Holy Hyssop!

One of the beloved chapters of Scripture for many Christians is Psalm 51, which relates King David’s confession after his sinful encounter with Bathsheba and subsequent murder of her husband, Uriah.  Verse 7 contains a statement that rings somewhat strange to our 21st Century ears:

Purge me with hyssop, and I shall be clean;

wash me, and I shall be whiter than snow.

Having been confronted by the prophet Nathan, David was filled with an overwhelming godly sorrow for having sinned against Bathsheba, Uriah, all of Israel . . . but most importantly, against God.  With a broken and contrite heart David cried, “Purge me with hyssop.”

So . . . what in the world is hyssop and why did David want to be purged with it?

The dictionary defines hyssop as a small, perennial garden herb of the mint family, with small, violet-blue or sometimes pink or white flowers.  The hyssop of the Scriptures (also in 1 Kings 4:33 and John 19:29) may have been a similar plant.  But knowing about the hyssop plant will not provide insight into David’s heartfelt confession.  Knowing Old Testament history will.   

David’s prayer recalls the time of the Passover, when the angel of death struck down the firstborn of Egypt while God protected His people. 

Then Moses called all the elders of Israel and said to them, “Go and select lambs for yourselves according to your clans, and kill the Passover lamb.  Take a bunch of hyssop and dip it in the blood that is in the basin, and touch the lintel and the two doorposts with the blood that is in the basin.  None of you shall go out of the door of his house until the morning.  For the Lord will pass through to strike the Egyptians, and when he sees the blood on the lintel and on the two doorposts, the Lord will pass over the door and will not allow the destroyer to enter your houses to strike you.  (Exodus 12:21-23)
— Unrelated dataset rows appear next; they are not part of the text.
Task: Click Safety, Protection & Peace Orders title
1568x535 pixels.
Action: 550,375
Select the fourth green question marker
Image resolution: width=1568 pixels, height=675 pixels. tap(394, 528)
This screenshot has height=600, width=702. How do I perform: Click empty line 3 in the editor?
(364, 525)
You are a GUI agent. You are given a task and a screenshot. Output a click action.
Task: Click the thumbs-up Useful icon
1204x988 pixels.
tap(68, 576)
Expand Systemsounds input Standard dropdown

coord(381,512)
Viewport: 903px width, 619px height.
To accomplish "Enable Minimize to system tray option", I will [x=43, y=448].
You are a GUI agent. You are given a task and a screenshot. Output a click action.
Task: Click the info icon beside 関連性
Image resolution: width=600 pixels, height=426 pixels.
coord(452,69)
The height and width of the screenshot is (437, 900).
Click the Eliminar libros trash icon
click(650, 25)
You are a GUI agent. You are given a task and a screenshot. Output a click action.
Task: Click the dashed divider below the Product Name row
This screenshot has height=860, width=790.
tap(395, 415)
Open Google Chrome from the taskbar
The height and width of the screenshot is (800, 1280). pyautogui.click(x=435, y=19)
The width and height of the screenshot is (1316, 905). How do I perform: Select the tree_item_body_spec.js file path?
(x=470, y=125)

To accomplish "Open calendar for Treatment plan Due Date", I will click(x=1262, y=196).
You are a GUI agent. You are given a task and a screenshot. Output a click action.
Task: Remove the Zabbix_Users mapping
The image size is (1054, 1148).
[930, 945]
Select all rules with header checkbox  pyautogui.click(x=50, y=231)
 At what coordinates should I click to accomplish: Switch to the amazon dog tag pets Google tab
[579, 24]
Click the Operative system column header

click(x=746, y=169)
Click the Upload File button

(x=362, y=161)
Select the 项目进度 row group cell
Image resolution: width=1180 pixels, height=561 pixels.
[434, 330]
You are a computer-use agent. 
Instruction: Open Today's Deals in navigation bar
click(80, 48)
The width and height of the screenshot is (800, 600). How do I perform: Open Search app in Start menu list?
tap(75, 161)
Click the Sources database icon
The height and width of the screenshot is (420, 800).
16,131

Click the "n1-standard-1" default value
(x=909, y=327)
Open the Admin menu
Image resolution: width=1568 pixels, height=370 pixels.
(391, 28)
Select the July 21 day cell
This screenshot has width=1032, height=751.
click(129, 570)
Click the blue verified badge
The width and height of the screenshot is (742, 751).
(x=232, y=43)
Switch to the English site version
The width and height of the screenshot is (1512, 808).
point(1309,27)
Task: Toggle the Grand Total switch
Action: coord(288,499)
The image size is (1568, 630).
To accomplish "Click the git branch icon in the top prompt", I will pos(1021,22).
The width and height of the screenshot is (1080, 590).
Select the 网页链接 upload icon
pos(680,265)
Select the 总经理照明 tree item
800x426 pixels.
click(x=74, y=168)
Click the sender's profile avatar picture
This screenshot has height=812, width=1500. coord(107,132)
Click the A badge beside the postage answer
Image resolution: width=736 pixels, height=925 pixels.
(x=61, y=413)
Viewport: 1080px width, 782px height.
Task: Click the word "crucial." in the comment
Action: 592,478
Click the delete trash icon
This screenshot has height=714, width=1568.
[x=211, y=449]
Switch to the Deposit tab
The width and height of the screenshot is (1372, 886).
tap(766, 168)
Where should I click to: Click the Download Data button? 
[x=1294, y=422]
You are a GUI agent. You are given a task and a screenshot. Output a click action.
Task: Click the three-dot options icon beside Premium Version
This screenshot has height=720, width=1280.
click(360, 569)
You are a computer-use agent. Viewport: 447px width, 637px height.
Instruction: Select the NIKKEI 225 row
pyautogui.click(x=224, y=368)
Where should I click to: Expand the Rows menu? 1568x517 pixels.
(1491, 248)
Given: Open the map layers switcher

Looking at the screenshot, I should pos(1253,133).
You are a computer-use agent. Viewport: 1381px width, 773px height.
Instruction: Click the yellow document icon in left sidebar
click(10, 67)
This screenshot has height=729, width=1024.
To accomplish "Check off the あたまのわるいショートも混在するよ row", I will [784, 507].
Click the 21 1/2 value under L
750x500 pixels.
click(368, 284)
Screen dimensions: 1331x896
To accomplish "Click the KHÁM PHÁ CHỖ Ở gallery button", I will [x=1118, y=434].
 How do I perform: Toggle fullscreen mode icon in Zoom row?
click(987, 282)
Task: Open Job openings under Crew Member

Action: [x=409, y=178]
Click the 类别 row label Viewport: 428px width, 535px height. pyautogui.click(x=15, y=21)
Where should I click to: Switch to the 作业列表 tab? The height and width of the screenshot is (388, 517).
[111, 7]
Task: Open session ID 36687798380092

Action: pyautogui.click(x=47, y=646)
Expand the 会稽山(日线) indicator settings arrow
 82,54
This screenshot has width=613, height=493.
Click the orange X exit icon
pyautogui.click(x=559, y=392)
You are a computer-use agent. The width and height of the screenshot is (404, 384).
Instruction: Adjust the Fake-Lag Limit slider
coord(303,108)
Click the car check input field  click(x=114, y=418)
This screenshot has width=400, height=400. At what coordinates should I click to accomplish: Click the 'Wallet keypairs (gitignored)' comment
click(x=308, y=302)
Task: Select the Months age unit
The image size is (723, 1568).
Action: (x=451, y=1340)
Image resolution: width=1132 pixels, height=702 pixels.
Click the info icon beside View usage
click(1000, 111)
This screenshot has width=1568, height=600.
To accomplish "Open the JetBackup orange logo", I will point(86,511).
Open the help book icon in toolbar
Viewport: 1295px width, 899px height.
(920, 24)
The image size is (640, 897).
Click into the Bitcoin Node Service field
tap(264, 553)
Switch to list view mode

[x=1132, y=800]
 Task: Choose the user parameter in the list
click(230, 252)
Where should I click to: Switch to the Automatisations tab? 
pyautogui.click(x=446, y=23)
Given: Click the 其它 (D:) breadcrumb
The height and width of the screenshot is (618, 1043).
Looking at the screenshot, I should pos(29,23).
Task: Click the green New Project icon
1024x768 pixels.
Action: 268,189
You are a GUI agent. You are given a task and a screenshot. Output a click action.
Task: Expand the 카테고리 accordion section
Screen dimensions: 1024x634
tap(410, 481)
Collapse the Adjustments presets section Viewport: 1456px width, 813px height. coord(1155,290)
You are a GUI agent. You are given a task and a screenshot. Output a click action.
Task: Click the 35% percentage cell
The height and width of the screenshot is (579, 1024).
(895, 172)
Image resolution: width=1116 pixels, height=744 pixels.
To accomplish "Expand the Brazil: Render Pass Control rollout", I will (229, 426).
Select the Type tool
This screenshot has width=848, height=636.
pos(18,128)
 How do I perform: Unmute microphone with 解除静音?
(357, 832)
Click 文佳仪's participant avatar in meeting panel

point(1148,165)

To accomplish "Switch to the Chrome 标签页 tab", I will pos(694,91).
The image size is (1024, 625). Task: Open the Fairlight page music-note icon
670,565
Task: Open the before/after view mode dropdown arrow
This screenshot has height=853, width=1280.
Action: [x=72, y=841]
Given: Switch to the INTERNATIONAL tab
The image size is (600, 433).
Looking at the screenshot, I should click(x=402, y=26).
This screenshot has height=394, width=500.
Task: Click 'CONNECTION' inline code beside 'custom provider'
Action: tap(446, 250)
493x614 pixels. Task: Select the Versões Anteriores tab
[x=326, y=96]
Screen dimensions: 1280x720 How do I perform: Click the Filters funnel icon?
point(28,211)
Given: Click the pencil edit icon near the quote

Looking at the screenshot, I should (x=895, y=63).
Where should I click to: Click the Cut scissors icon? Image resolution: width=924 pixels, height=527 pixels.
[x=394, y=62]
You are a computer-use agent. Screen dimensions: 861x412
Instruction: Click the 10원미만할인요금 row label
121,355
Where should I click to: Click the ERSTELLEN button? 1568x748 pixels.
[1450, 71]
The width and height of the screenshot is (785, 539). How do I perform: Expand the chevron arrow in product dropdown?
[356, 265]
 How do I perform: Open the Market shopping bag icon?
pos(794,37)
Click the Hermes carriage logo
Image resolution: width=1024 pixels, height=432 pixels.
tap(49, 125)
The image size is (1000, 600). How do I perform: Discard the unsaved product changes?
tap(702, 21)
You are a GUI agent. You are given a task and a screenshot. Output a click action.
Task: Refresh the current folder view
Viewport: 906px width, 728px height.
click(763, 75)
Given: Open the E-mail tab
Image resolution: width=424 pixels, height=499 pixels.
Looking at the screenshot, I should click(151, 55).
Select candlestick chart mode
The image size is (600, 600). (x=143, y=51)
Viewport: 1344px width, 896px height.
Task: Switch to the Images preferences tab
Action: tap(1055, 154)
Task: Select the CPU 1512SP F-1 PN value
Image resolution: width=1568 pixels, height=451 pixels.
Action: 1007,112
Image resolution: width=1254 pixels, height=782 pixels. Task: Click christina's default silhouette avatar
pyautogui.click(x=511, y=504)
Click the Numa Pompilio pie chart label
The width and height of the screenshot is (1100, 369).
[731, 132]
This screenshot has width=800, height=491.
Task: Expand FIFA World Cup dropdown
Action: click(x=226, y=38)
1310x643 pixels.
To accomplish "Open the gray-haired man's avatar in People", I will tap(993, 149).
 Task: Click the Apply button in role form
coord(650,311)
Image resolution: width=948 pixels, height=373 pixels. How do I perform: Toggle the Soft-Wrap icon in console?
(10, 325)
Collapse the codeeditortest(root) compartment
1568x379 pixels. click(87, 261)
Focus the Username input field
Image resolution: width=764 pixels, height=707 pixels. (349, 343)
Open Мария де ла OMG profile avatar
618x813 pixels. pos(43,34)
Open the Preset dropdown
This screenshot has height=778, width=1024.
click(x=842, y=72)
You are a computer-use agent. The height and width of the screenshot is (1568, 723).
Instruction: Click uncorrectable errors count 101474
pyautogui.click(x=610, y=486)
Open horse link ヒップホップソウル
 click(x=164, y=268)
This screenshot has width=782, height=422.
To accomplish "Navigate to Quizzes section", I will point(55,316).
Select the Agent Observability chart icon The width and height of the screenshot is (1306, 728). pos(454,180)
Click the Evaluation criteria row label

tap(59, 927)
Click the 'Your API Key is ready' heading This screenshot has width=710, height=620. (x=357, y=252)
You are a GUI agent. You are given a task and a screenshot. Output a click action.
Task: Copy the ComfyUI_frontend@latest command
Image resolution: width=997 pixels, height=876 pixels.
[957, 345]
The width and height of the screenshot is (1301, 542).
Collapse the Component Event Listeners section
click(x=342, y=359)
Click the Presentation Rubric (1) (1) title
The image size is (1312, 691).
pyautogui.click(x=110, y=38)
David was undoubtedly remembering God’s instruction to “take a bunch of hyssop and dip it in the blood [of the lamb].”  The bloody doorposts were a sign for the angel of death to pass over the homes containing the firstborn of Israel.  Frankly acknowledging the reality of the depravity of his own heart, David cried out to the only One who could help him—God.  David needed protection.  David needed forgiveness.  David needed cleansing.  David needed what only God can provide. 

We, too, need protection and forgiveness and cleansing, and we have it in the once-for-all shed blood of the Lamb of God.  The first Passover was but a shadow of that great Passover, when Jesus Christ would lay down His life for sinners.  Because of what Jesus did for us on the cross, we can cry out with David, “Purge me with hyssop,” knowing that our protection is promised, our forgiveness is freely given, and our cleansing is continual.

David had the promise.  We have the Person, and His name is Jesus Christ.  Because of His saving blood, we are finally and fully clean from all our sin in the sight of God . . . He sees us as whiter than snow! 

This is the Gospel.  This is grace for your race.  NEVER FORGET THAT . . . AMEN!